La mémoire des vaincusMichel Ragon

La mémoire des vaincus

Réédition Livre de Poche

p.331-332 : « C’est ainsi qu’au mois de janvier apparut au Libertaire un revenant. Un vrai revenant. Un Lazare en personne. Un vieillard au teint cireux, aux cheveux blancs comme du plâtre. Un revenant de l’anarchie terroriste du temps de la bande à Bonnot. Fred n’avait jamais entendu parler de cet homme, mais les militants le recevaient avec affection et prévenance. May Picqueray dit à Fred qu’il s’agissait de Marius Jacob, condamné au bagne à perpétuité en 1905. Marius Jacob avait passé neuf années au cachot en Guyane, les fers aux pieds. Il y avait subi quinze ans de régime cellulaire, tenté dix-neuf évasions. Ce vieillard entrait dans sa cinquantième année. Depuis plus de vingt-cinq ans, il n’avait pas marché dans une rue, seulement dialogué avec des co-détenus. Libéré à la suite d’une réduction de peine, il découvrait un Paris qui n’était plus le sien. Des tramways remplaçaient les voitures à chevaux. Il ne connaissait plus personne et plus personne ne le connaissait. Seul lien avec son passé : Le Libertaire. Il y apprenait que tous ses amis étaient morts, que la CGT marxisée laminait les anarcho-syndicalistes, qu’en Russie les bolcheviks décimaient les anarchistes. Il restait assis, anéanti, ses yeux noirs, encore plus noirs dans la pâleur de son visage buriné, fixant avec intensité les hommes et les femmes qui l’entouraient. Personne ne l’avait approché du temps où ses cambriolages rocambolesques lui valurent d’inspirer les aventures d’Arsène Lupin, personnage de fiction aujourd’hui plus célèbre que son modèle. Le monde qu’il découvrait était un monde fou, aussi fou que celui des gardes-chiourme de Cayenne. Au bagne, il avait étudié le droit. Le droit ? Comme s’il existait d’autre droit que celui du plus fort, du plus riche, du plus beau ! On garda Marius Jacob, vissé sur sa chaise, jusqu’à tard dans la nuit. Il ne voulait plus s’en aller. Il ne voulait plus aller nulle part. en désespoir de cause, on lui fit un lit de camp au milieu des piles de journaux. Et il resta seul à dormir dans le local désert. »

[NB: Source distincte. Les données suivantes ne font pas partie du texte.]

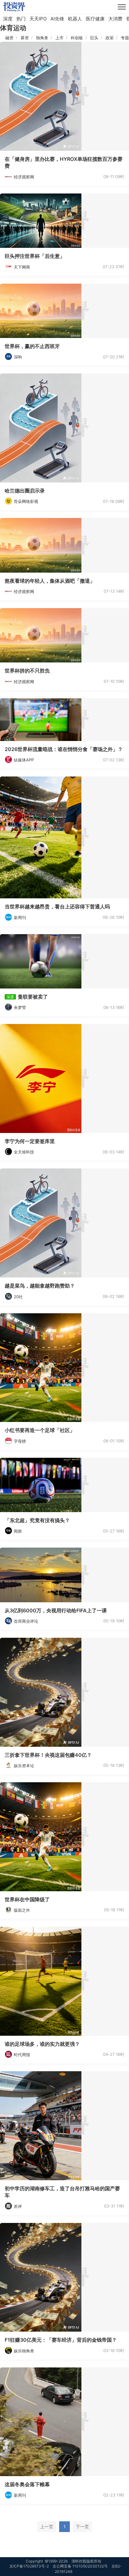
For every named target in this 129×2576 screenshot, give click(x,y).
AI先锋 (57, 19)
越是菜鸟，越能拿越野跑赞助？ (40, 1286)
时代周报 (22, 2054)
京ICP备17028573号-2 (29, 2566)
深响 (18, 356)
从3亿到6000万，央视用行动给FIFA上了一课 (56, 1610)
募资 (25, 37)
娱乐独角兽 (24, 2350)
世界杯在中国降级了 (27, 1899)
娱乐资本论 (24, 1765)
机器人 (75, 19)
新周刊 (20, 917)
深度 (8, 19)
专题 (125, 37)
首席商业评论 (26, 1621)
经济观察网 (24, 176)
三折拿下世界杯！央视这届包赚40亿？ (48, 1755)
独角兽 (42, 37)
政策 (110, 37)
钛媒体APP (24, 759)
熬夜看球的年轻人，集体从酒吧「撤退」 (50, 581)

p.433 : Un soir, Fred rencontra dans les rues de Barcelone le vieux Marius Jacob, tout aussi désemparé que ce jour où il arriva au Libertaire après ses 25 ans de bagne. Accouru assister à la révolution anarchiste, il ne comprenait guère ce qui se passait. Effaré de découvrir que des anarchistes étaient devenus ministres, il s’en retourna très vite à Issoudun où il tenait un commerce de camelot ambulant, avec pour tout équipement un âne et un parapluie.

p. 518 : [La mort] de Marius Jacob lui semblait infiniment plus digne d’attention. Il me parla donc de Marius Jacob, de sa surprise lorsqu’il rencontra, voilà plus de vingt ans, ce bagnard libéré, échoué dans les bureaux du Libertaire ; ce Marius Jacob, fantôme des temps révolus de l’illégalisme et du terrorisme ; ce Marius Jacob devenu un paisible marchand forain. Septuagénaire, Marius Jacob considérant que la vie ne pouvait plus que lui apporter les misères de la vieillesse, réunit neuf gosses de son village, leur offrit un bon goûter ; puit rangea son linge, fit son ménage, laissa deux bouteilles de rosé pour les copains, alluma un feu dont il vérifia qu’il dégageait bien du gaz carbonique et se piqua à la morphine.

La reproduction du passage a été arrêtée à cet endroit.